Pacientes em fase de reabilitação e seus acompanhantes também têm à disposição ações voltadas para a geração de renda. O objetivo é oferecer alternativas para os pacientes que interrompem o trabalho em razão de tratamentos longos ou impossibilidades físicas. “Temos um ateliê onde ensinamos informática, damos aulas de bijuteria e pintura em tecido, por exemplo.

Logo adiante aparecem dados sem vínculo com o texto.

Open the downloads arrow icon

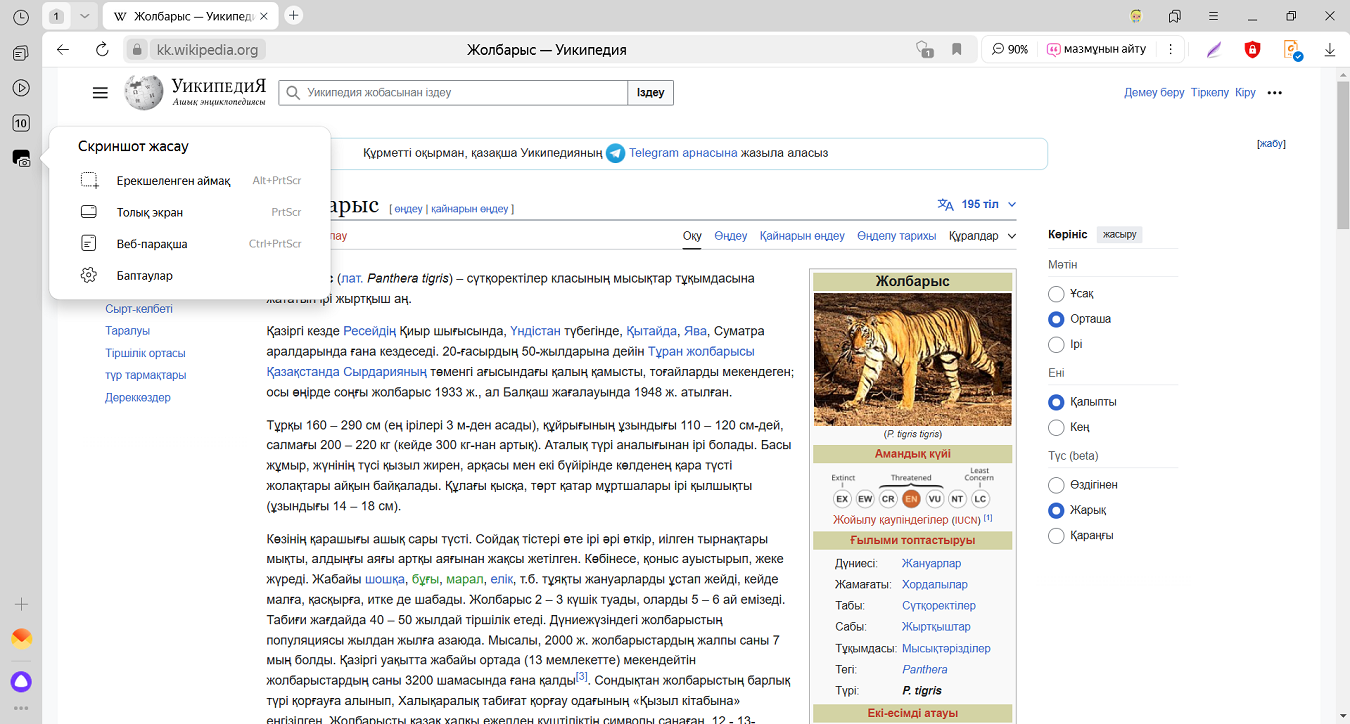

A intenção é reintegrá-lo à sociedade”, explica a coordenadora do INCAvoluntário, Emília Rebelo.

A equipe de voluntariado ainda realiza eventos nas datas comemorativas para tornar a estrutura hospitalar mais parecida com a de uma casa, proporcionando sensação de bem-estar.

Como participar – Para se candidatar, é necessário ter mais de 21 anos e possuir disponibilidade e comprometimento para trabalhar quatro horas fixas por semana. “A pessoa precisa ter amadurecimento emocional e psicológico para lidar com a finitude humana, parte da realidade de uma instituição que trata de câncer” explica Emília Rebelo. Outra exigência é que o candidato não esteja em tratamento de câncer, tampouco com pessoas na família com a doença. “Alguém como esse histórico tem grandes chances de estar muito envolvido com o problema. Deve haver um prazo mínimo de um ano de distanciamento”, argumenta.

Os interessados devem entrar em contato com o INCAvoluntário às segundas-feiras, de 8h às 17h, pelos telefones (21) 3970-7831 ou 3970-7962. Os vinte primeiros agendados do dia participam de uma entrevista quinzenal, no auditório do instituto.